The Dearth of Altruism, the Calculation of Self-Interest

The latest edition of Rejuvenation Research is assembled online. I thought I'd direct your attention to this thought for the day paraphrased from Aubrey de Grey's editorial:

Let's start with Pasteur. Few would deny that the adoption of rigorous sterility in medical practice, arising from Pasteur's germ theory, saved an absolutely astronomical number of lives. However, any reasonable estimate of the lives Pasteur himself saved must take into account an estimate of how soon his successor would have come along. It wasn't a matter of whether lives would be saved, but when.

So it is with today's progress against aging, but more so, because we have an additional dimension of uncertainty. Pasteur's advance did not require development time: as soon anyone wanted to be more hygienic in their medical practice, they could be. In the matter of aging we are today faced with a very large research agenda that must be completed before we can deliver actual therapies, and, as is the nature of research, we do not remotely know how long it will take. Pasteur's insight led to saved lives starting almost at once, but no amount of additional effort injected today into anti-aging research will save any lives at all for quite some years. And additionally, the date at which such an effort would start saving lives is highly uncertain.

Which brings me back to funding. Time and again I encounter people (high net worth and otherwise) who are provisionally interested in funding anti-aging research, but whose interest, when push comes to check-writing shove, is somehow contingent on being (with substantial probability, anyway) beneficiaries of its success. How crazy is that?

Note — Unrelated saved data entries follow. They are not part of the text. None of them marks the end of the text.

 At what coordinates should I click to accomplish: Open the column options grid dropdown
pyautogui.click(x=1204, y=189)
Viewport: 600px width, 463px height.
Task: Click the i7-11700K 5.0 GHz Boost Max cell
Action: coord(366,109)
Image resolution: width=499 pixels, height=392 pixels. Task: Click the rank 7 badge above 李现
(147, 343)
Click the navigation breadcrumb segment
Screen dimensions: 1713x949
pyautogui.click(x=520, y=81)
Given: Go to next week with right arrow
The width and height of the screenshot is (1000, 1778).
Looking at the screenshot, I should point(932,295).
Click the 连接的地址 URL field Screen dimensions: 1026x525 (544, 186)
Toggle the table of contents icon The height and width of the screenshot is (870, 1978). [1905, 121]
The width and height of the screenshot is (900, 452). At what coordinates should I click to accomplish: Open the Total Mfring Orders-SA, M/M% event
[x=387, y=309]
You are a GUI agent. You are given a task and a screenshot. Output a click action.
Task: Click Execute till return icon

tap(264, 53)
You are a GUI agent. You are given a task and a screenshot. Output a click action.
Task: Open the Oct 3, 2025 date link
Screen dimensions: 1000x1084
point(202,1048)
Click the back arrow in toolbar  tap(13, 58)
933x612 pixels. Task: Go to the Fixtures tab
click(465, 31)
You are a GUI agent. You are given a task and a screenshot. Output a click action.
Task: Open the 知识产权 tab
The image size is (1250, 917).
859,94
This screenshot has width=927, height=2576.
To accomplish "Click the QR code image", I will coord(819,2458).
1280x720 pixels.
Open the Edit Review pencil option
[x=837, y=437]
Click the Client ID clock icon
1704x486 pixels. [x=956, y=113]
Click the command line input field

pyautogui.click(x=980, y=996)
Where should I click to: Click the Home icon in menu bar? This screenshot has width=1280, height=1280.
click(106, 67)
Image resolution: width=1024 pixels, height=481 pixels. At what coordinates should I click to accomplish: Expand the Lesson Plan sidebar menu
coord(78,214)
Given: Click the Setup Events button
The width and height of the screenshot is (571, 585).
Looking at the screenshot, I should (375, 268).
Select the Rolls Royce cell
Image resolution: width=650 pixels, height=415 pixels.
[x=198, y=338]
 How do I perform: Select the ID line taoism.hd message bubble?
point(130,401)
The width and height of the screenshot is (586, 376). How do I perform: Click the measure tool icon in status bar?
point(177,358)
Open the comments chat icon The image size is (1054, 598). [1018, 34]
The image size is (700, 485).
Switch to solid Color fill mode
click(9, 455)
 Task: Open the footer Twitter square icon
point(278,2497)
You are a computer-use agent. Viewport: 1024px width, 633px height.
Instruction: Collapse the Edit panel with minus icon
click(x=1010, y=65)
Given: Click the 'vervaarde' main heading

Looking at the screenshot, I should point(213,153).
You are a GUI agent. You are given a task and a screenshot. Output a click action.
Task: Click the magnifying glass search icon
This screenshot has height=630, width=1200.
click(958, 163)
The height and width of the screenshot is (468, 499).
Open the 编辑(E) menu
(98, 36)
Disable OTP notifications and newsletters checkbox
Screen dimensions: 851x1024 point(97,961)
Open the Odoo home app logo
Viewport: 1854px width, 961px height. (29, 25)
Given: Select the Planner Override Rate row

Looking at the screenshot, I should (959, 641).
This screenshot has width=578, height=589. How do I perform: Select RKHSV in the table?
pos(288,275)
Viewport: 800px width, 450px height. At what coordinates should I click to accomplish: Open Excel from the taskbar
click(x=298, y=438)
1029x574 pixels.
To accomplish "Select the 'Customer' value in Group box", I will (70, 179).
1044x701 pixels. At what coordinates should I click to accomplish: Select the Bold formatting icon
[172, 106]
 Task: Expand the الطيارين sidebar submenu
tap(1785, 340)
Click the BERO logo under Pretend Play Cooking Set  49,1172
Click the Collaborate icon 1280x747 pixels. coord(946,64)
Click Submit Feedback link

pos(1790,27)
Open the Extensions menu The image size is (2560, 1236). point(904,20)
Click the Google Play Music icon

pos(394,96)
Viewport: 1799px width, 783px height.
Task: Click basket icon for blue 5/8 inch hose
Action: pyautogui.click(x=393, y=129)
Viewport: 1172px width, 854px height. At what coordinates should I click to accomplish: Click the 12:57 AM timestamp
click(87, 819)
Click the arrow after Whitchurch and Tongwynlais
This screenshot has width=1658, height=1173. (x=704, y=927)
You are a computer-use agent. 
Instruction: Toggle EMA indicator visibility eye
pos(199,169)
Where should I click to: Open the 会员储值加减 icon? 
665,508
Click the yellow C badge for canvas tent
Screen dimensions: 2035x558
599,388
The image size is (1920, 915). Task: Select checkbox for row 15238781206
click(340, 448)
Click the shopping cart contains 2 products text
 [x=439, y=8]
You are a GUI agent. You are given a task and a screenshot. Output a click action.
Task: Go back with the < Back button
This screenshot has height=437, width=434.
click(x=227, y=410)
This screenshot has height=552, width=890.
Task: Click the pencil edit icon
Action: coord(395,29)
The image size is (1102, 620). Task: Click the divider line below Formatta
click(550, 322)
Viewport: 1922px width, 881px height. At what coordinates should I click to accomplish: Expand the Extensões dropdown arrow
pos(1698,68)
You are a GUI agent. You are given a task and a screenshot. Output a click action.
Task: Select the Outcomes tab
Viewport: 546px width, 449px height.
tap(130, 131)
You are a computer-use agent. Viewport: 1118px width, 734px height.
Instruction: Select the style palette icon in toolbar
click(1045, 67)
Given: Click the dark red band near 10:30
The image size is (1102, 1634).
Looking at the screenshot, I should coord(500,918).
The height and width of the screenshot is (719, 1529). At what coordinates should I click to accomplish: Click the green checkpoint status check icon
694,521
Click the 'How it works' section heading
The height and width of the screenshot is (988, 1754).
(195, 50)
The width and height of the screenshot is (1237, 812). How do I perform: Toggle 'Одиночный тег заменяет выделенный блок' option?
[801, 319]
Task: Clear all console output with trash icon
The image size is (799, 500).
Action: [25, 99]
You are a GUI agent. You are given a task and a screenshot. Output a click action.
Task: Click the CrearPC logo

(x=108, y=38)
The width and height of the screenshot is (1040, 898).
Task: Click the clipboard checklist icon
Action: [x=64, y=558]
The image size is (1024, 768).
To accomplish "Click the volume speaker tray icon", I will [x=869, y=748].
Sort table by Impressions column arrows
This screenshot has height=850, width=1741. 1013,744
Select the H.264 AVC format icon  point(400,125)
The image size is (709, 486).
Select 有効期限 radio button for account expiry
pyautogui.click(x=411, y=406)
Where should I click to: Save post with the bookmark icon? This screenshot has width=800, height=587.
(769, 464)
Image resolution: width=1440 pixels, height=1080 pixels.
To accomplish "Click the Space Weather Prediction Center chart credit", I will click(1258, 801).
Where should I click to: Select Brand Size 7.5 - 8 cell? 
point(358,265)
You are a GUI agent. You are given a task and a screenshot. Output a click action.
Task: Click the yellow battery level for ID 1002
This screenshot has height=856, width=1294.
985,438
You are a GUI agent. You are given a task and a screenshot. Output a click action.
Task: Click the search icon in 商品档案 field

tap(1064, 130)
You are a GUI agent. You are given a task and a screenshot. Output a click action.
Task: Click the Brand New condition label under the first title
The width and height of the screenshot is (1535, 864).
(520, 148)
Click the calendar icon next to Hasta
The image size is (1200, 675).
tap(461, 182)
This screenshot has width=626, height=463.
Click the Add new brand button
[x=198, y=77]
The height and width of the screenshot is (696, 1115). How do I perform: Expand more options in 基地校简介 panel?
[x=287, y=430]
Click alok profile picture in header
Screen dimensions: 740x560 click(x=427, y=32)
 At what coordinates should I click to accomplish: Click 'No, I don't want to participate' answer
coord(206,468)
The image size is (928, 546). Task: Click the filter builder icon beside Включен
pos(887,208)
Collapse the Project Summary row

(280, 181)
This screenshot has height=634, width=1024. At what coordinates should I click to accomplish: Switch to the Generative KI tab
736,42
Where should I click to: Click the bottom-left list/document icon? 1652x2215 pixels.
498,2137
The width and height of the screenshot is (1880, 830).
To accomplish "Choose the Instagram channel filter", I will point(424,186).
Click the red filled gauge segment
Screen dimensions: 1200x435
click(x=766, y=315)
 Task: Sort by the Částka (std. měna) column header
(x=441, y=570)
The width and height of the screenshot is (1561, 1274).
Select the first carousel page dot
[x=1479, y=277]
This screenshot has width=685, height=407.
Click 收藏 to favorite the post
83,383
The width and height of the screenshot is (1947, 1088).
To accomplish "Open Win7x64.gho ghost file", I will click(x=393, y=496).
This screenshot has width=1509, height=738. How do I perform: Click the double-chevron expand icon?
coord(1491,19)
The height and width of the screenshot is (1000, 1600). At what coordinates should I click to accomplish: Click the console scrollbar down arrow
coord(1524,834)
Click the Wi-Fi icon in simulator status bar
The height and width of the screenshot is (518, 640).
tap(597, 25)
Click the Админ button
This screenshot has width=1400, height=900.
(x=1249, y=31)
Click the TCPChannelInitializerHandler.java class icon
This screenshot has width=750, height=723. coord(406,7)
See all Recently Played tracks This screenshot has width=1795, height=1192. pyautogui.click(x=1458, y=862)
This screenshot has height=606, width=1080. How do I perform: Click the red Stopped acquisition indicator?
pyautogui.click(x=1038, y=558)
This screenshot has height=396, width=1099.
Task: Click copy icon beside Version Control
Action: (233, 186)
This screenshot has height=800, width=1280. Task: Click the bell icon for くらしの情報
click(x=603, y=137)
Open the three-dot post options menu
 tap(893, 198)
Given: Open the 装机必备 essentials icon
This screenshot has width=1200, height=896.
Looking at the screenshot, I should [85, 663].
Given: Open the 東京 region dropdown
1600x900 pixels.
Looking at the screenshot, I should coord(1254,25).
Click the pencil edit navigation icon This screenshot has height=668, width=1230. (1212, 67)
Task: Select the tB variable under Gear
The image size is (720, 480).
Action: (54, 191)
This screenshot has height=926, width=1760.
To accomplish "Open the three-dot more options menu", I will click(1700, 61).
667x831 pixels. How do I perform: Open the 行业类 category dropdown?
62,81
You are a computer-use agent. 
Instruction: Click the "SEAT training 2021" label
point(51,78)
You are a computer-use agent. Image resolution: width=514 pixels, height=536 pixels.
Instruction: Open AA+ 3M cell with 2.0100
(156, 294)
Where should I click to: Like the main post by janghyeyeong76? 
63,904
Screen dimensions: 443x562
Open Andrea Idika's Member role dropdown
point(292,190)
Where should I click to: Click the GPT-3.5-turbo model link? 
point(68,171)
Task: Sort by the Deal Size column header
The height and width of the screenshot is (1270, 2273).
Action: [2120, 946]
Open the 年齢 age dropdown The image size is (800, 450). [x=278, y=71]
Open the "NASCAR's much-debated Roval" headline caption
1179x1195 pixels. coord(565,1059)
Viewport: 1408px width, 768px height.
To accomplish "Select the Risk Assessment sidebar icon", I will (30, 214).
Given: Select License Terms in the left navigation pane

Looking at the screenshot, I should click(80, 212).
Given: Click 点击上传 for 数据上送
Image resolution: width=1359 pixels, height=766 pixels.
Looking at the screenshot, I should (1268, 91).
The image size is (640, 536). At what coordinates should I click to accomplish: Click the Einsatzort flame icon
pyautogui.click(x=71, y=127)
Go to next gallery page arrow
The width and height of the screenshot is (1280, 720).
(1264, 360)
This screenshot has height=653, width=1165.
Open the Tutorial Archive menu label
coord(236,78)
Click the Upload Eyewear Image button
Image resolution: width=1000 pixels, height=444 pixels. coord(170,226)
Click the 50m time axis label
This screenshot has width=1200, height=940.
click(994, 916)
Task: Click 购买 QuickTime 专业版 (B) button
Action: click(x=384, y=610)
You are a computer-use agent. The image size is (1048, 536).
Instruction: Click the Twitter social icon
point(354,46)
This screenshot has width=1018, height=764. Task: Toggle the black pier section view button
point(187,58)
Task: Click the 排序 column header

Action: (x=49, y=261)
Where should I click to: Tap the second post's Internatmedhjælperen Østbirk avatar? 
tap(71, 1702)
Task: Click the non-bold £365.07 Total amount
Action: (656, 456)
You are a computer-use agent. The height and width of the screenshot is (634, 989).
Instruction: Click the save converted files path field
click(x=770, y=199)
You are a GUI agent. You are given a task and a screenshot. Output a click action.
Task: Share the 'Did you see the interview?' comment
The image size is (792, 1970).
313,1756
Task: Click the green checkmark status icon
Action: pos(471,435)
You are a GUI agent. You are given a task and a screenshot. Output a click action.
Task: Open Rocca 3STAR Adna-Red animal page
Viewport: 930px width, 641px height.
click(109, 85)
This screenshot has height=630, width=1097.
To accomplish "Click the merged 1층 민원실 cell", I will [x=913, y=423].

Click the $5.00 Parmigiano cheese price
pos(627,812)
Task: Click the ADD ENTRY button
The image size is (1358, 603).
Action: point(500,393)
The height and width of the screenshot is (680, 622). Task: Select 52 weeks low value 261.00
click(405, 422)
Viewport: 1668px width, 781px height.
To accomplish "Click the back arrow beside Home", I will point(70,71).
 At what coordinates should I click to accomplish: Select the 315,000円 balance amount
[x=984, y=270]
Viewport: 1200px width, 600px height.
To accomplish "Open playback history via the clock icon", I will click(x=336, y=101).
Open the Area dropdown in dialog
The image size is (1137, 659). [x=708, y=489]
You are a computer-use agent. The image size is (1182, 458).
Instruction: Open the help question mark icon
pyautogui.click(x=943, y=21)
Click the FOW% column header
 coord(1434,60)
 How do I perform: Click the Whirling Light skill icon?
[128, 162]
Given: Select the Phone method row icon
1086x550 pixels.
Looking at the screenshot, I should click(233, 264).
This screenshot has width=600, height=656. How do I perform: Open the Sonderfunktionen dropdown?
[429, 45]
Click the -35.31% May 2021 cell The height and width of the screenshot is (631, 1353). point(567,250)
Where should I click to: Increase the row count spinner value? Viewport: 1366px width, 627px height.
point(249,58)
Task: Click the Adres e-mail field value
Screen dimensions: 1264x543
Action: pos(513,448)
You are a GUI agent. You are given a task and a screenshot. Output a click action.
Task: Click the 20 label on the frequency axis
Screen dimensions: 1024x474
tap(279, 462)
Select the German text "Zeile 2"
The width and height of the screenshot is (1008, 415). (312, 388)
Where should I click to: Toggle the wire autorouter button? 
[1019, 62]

Altruism is rare in comparison to self-interest, and people want silver bullets now. As illustrated, even a vague hope of the existence of a silver bullet, somewhere, perhaps soon, will cause people to pass over the best of present opportunities, things that require work and are no sure thing. Everything worthwhile requires work in this life, and I've certainly never seen a sure thing in any of my endeavors. That is the way most people think, however.

Those who choose not to support de Grey's vision for rejuvenation biotechnology, the work organized by the SENS Research Foundation, are indeed passing on the best shot at accelerating progress towards the medical control of aging. No other coordinated program is anywhere near as promising. True enough, the stem cell and cancer research communities are making some progress on their slices of the overall rejuvenation toolkit, largely as a side-effect of being very large and very well funded, but much of the interest in intervention in aging research remains focused on classes of potential treatment that cannot plausibly do more than slightly slow down the aging progress. Even achieving that modest goal will be painfully expensive, slow, and uncertain because it requires safely reengineering the operation of our metabolism so as to slow down damage accumulation. Metabolism is fantastically complex and decades of work yet remain to make even a dent in the vast unknown areas yet to be mapped. In comparison, SENS focuses on damage repair without metabolic alteration, and far more is known about the damage that causes aging. Thus the best approach is for the damage of aging to be repaired, not merely slowed, yet all too few organizations other than the SENS Research Foundation are trying to make that a focus.

We live in a world full of individuals who would write checks to further rejuvenation research and the development of treatments for aging if they could see it was a sure thing, if they could be certain that they would benefit. This is some subset of the majority of people who would certainly choose to buy rejuvenation treatments if they were widely available today. Unfortunately the size of bank accounts tends to scale with age: the majority of individuals wealthy enough to fund significant chunks of a research program are unlikely to benefit personally from supporting medical research into methods of rejuvenation. They don't have the time to wait for the results and the cycles of development and the clinical translation of research and so forth. So they choose to do other things with their funds. Progress depends, as ever, on the unreasonable minority possessed of altruism enough to care more about the rest of the world than themselves, or given drive and fortune that made them wealthy enough while still young enough to think that they might benefit.

Comments

If only they could secure funding from some reasonably younger billionaires. Elon Musk, Zuckerberg, Mark Cuban (could probably benefit from it still), all come to mind... I have SENS set as my amazonsmile beneficiary and will be able to contribute monthly donations... but that's nothing too substantial, from just one normal non-millionaire.

Posted by: H at April 21st, 2015 6:35 PM

Rich people, and everyone else, are reminded that there is no guarantee that donating to any research organization will get functional indefinite longevity accomplished soon enough for them to benefit from it.

There is, however, an absolute guarantee as to what will happen if this research isn't funded!